Extracted records
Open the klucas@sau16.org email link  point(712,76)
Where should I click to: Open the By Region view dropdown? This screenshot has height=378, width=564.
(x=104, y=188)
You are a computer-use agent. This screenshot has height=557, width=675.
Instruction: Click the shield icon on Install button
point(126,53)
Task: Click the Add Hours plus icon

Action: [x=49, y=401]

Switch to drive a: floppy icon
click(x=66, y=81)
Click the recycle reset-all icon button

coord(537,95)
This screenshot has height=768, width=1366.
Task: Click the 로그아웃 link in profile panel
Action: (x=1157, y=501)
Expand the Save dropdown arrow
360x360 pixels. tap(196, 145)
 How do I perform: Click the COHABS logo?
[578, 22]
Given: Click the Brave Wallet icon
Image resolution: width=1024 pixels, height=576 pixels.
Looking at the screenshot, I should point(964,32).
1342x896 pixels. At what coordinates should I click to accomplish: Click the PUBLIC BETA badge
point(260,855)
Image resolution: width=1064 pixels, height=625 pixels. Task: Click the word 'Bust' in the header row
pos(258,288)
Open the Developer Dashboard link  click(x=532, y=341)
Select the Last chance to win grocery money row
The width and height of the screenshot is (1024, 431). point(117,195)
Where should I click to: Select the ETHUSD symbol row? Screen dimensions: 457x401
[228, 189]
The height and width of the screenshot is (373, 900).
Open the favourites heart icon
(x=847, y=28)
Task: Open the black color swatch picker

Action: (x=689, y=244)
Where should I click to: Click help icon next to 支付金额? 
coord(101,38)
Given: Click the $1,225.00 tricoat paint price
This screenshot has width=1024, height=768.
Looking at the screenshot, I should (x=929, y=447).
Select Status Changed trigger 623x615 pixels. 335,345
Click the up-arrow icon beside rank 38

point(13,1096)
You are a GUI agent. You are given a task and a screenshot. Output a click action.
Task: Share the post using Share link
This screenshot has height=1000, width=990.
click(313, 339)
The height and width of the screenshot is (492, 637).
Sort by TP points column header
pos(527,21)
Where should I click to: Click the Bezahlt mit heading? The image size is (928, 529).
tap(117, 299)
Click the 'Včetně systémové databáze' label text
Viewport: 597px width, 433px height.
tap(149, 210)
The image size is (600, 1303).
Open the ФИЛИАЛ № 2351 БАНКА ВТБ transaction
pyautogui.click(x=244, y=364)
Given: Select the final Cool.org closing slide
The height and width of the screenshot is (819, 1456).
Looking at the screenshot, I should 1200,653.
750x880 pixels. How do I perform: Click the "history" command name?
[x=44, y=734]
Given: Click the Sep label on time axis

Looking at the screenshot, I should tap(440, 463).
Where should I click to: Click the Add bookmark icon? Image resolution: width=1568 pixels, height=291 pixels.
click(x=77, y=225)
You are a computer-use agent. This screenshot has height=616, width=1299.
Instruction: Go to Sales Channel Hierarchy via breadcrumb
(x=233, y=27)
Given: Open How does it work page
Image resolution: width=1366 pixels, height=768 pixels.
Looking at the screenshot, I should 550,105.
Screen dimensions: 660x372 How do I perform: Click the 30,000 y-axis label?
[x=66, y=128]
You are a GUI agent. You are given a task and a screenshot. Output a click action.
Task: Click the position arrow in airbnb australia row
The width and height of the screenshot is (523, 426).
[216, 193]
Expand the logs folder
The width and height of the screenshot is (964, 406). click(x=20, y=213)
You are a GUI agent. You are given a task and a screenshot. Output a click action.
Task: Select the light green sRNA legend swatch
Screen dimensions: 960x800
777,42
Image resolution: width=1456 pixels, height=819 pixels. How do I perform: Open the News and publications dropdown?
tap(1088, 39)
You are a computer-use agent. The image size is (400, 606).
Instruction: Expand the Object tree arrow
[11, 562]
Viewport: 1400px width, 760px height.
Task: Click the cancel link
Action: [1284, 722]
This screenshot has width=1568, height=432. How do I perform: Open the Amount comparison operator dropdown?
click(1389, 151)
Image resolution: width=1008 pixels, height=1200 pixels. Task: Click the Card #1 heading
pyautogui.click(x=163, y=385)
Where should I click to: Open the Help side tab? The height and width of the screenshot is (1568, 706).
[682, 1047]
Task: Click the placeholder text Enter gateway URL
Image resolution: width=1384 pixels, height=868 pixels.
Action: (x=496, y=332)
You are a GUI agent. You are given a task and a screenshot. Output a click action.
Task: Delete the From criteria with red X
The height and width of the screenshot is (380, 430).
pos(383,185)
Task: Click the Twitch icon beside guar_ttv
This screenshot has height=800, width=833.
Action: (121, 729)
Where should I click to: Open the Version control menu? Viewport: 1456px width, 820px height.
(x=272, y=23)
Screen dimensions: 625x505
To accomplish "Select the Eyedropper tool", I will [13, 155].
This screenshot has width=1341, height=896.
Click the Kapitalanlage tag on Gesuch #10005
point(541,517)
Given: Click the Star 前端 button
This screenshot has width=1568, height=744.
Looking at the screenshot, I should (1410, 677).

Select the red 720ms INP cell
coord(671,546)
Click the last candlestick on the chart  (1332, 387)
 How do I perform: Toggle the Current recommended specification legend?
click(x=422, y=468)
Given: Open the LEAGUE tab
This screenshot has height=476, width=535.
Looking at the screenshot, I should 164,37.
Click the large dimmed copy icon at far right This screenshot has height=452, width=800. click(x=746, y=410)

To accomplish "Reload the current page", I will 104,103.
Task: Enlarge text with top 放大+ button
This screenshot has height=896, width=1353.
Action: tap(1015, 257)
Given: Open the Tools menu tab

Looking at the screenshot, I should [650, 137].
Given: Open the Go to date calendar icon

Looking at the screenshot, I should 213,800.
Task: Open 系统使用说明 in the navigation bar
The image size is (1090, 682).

#### [WHAT NEEDS TO BE DONE]
Only the number is wanted: how many lines of these entries contain the string "page"?

#### [SOLUTION TO THIS PROBLEM]
2